_Ejercicio planteado:_ ¿Podrías proseguir el artículo sobre las causas de los sucesos de noviembre de 1989 a partir de su última oración?

_Artículo:_
___

Las causas mediatas e inmediatas son objeto de análisis e inquisiciones de expertos dispersos a lo largo y ancho de la Tierra. Esbozan las más diversas hipótesis. Algunas, por cierto, absolutamente disparatadas. No dilucidaremos aquí la incidencia de la diplomacia vaticana en la cuestión. No por desconocimiento sino porque la abundante literatura al respecto es demasiado provisional y está siendo escudriñada por expertos en relaciones internacionales y vaticanistas, a partir de las reflexiones críticas que produjo el siempre lúcido cardenal Carlo María Martini, arzobispo de Milán, que conmovieron a la curia romana.

Sí, en cambio, es preciso remarcar la influencia directa de Mijail Gorvachov, séptimo y último secretario General del Comité Central del Partido Comunista de la Unión de Repúblicas Socialistas Soviéticas (URSS) en los sucesos que se desencadenaron en la noche que va del jueves 9 de noviembre de 1989 al viernes 10, al desentrañar la matriz corrupta de la “era Brézhnev”, que dinamitó la ilusión del Socialismo Real.

___

_Filas para ubicar los elementos descritos:_
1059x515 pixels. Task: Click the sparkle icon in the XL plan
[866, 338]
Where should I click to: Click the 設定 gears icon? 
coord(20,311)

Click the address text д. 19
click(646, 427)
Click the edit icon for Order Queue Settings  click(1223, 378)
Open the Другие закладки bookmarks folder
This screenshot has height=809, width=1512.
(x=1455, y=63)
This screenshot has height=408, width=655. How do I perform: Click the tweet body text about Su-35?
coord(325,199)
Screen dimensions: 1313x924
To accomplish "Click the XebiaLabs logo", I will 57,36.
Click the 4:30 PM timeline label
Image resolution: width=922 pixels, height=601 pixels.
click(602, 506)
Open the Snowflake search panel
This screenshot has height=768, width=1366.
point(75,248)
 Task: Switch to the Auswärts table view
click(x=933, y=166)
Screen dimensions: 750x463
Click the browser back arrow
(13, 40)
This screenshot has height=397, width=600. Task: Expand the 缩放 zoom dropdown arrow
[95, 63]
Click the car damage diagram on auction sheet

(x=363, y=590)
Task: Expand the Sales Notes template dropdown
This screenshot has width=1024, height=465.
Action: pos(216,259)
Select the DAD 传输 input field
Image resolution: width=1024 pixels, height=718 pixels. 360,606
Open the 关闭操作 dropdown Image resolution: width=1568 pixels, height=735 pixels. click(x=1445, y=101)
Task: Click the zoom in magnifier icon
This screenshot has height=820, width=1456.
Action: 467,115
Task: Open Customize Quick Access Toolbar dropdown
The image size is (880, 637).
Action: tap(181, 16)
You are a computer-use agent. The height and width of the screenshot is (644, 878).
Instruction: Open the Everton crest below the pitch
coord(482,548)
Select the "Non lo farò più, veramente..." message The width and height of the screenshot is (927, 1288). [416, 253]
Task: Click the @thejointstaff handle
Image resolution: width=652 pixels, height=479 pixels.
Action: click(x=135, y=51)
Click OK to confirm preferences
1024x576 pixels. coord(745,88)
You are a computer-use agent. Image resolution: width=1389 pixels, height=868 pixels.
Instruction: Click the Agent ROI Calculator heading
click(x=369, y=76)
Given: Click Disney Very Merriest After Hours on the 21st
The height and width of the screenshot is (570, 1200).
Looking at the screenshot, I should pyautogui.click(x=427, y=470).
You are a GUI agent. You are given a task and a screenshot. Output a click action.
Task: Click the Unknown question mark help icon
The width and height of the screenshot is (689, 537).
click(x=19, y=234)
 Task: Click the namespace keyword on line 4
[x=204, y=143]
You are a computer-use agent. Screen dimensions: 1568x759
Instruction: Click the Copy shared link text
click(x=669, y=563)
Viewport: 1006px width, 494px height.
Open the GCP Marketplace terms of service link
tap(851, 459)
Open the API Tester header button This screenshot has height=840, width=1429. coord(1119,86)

___

_Respuesta escrita:_
Leonid Brézhnev, a la postre, fue un pobre, triste y cruel personaje que sus partidarios no pudieron defender ante un comité especial del Politsbüro, donde un fiscal le acusó de promover el culto a la personalidad, la reasignación de los recursos destinados a salud, educación y previsión en beneficio de sí mismo, su familia y círculo áulico, y de embarcar la Unión Soviética en la desastrosa invasión de Afganistán, que no fue planeada para combatir a los muyahidines sino para acallar las voces de protesta que estallaban a lo largo y ancho de la URSS y ocultar, en el balance de general de la guerra, parte del saqueo de las arcas del Kremlin.

Eran los tiempos de la Perestroika, que buscaba forjar una nueva matriz de pensamiento para la URSS y el mundo, y de la Glasnost, que prometía transparencia en el gobierno y apertura política que, inmediatamente, se tradujo en la libertad de miles de críticos del régimen comunista y la reivindicación histórica de los antiguos enemigos de Stalin.

Ese espíritu nuevo, cargado con una gran dosis de ilusión, ganó adeptos en todos los países integrantes del Pacto de Varsovia. Esta vez, confiados en que no aparecerían los tanques soviéticos para acallar las voces disidentes, como ocurrió en Berlín Oriental (1949, 1953, 1961), Polonia (1955), Hungría (1956) y Checoeslovaquia, en tiempos de la Primavera de Praga (1968).

El Muro de Berlín, el Telón de Acero, era el escenario y el símbolo de un tiempo del desgarro. Allí se consumaban rupturas, reencuentros y separaciones. El 22 de abril de 1946, cuando Berlín era aún un mar de escombros, Stalin dejaba ya claro que en la parte de Alemania ocupada por el Ejército Rojo se impondría un régimen obediente a Moscú.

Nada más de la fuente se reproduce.